Optionally, the communication device 600 may specifically be a network device according to an embodiment of the present application, and the communication device 600 may implement the corresponding process implemented by the network device in each method of the embodiment of the present application. .

Optionally, the communication device 600 may specifically be the mobile terminal/terminal of the embodiment of the present application, and the communication device 600 may implement the corresponding process implemented by the mobile terminal/terminal in each method of the embodiment of the present application. This will not be repeated here.

11 is a schematic structural diagram of a chip according to an embodiment of the present application. The chip 700 shown in FIG. 11 includes a processor 710, and the processor 710 can call and run a computer program from the memory to implement the method in the embodiment of the present application.

Optionally, as shown in FIG. 11, the chip 700 may further include a memory 720. The processor 710 can call and run a computer program from the memory 720 to implement the method in the embodiments of the present application.

The memory 720 may be a separate device independent of the processor 710, or may be integrated in the processor 710.

Optionally, the chip 700 may further include an input interface 730. The processor 710 can control the input interface 730 to communicate with other devices or chips. Specifically, it can obtain information or data sent by other devices or chips.

Optionally, the chip 700 may further include an output interface 740. The processor 710 can control the output interface 740 to communicate with other devices or chips. Specifically, it can output information or data to other devices or chips.

Optionally, the chip may be applied to the network device in the embodiment of the present application, and the chip may implement the corresponding process implemented by the network device in each method of the embodiment of the present application. For the sake of brevity, no further description is provided here.

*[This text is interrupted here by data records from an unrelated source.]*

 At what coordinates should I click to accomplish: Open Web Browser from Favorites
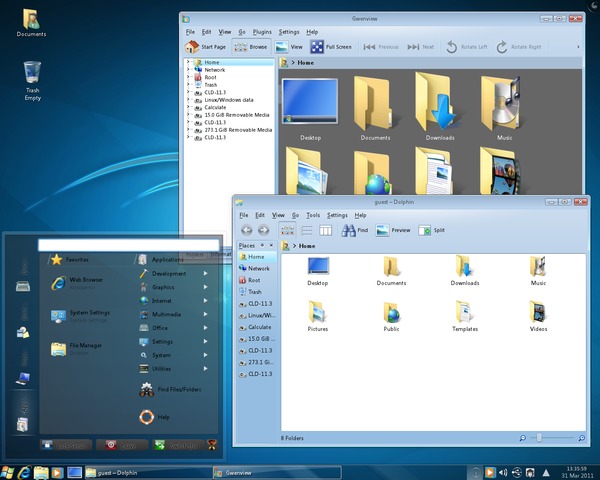[85, 281]
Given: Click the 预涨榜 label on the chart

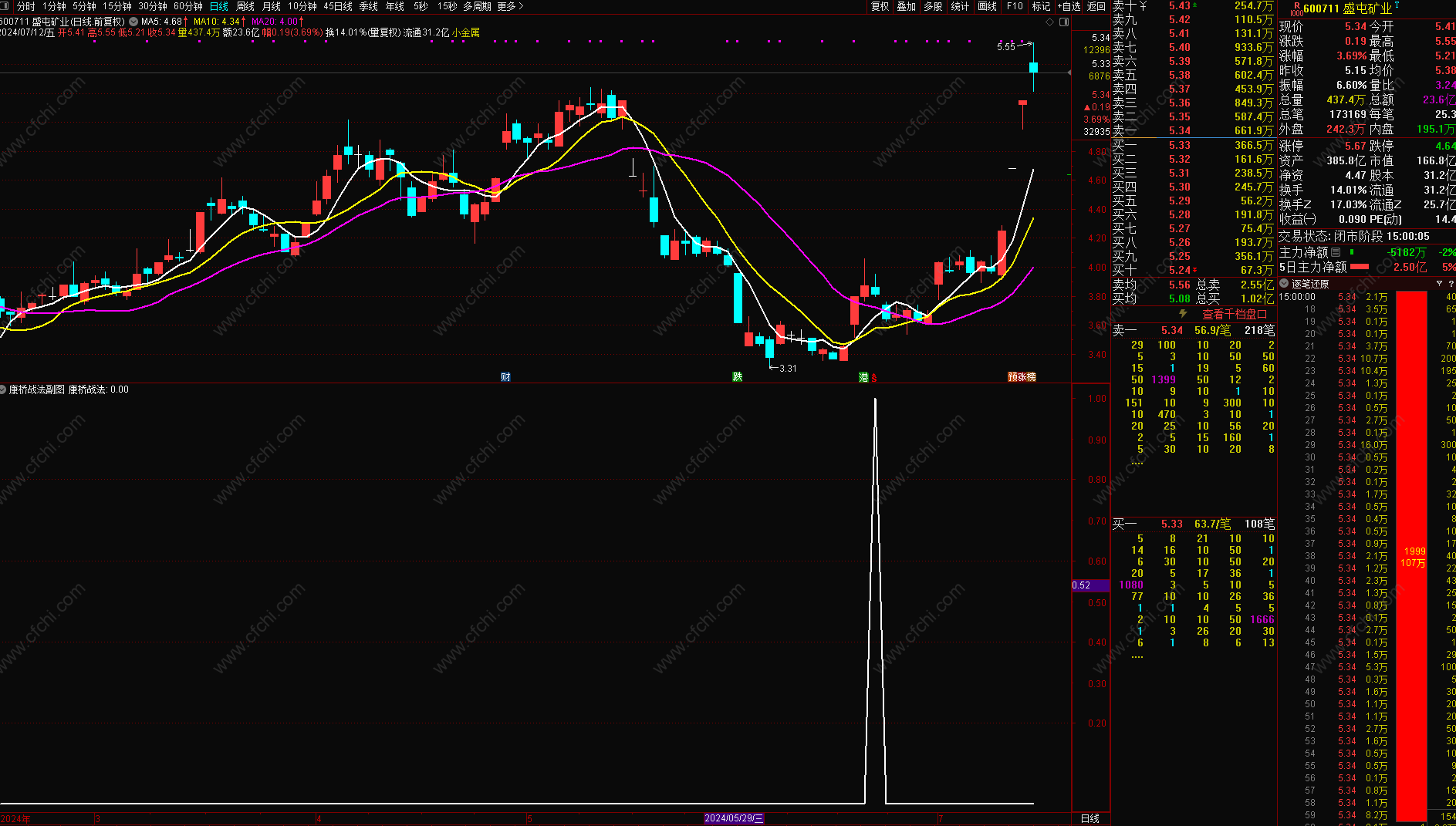Looking at the screenshot, I should point(1022,376).

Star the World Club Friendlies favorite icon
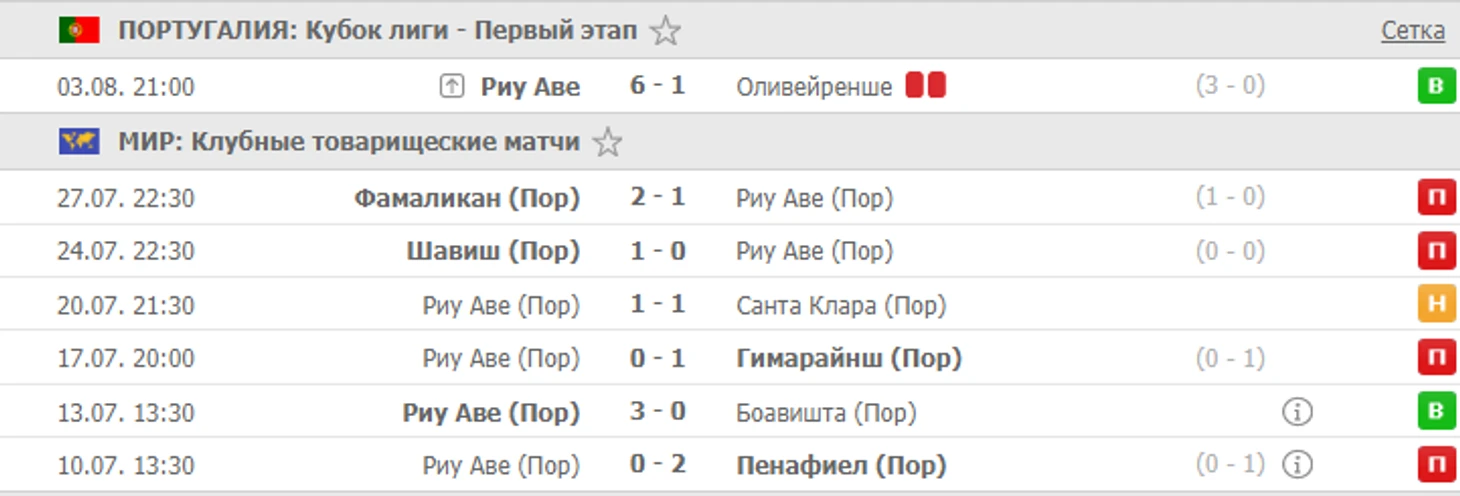(607, 142)
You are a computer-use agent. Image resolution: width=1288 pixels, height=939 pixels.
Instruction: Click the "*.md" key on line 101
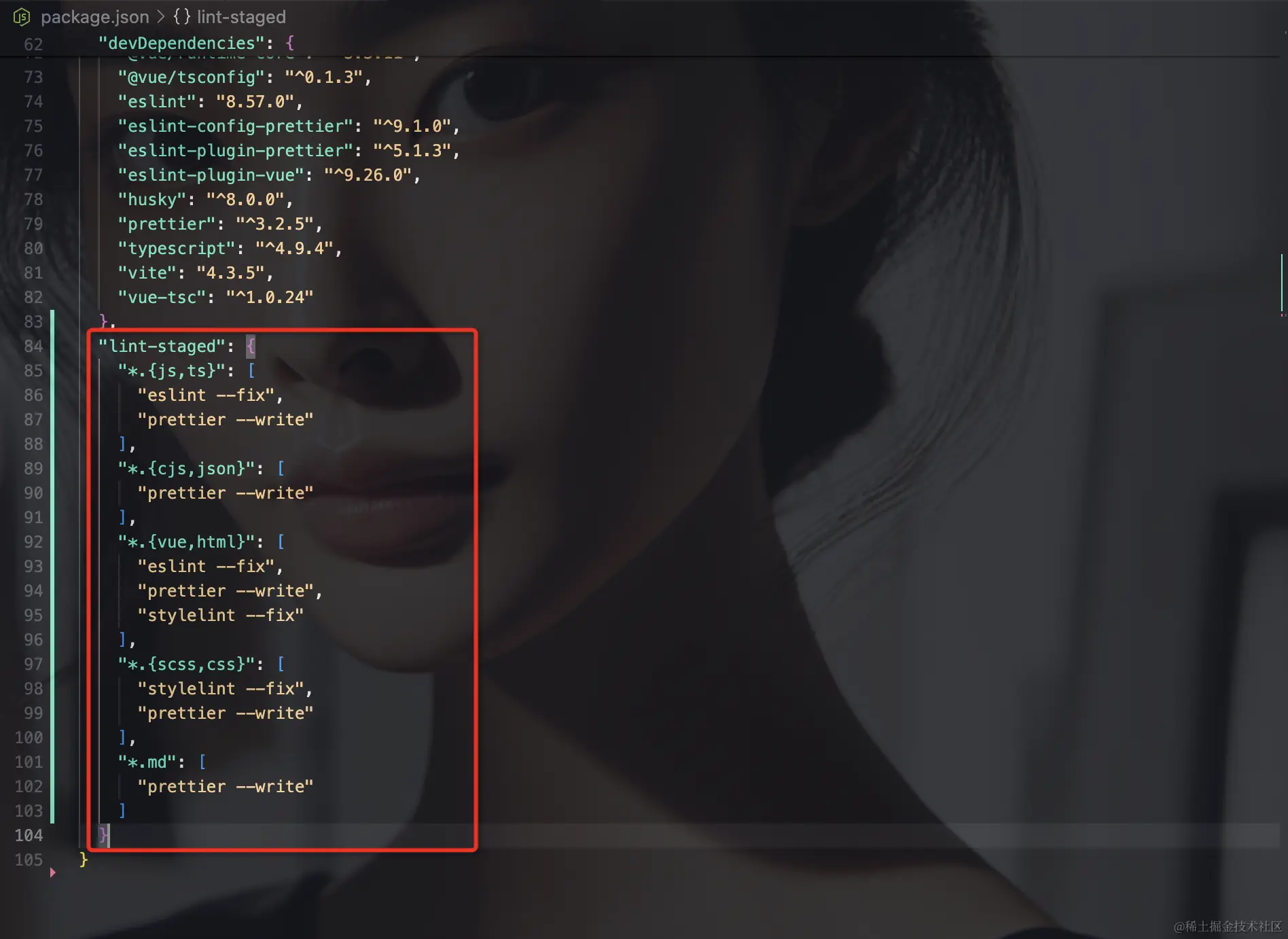[147, 762]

Optionally, the chip can be applied to the mobile terminal/terminal in the embodiments of the present application, and the chip can implement the corresponding process implemented by the mobile terminal/terminal in each method of the embodiments of the present application. Repeat.

It should be understood that the chips mentioned in the embodiments of the present application may also be referred to as system-level chips, system chips, chip systems, or system-on-chip chips.

12 is a schematic block diagram of a communication system 900 provided by an embodiment of the present application. As shown in FIG. 12, the communication system 900 includes a terminal 910 and a network device 920.

The terminal 910 may be used to implement the corresponding functions implemented by the terminal in the above method, and the network device 920 may be used to implement the corresponding functions implemented by the network device in the above method.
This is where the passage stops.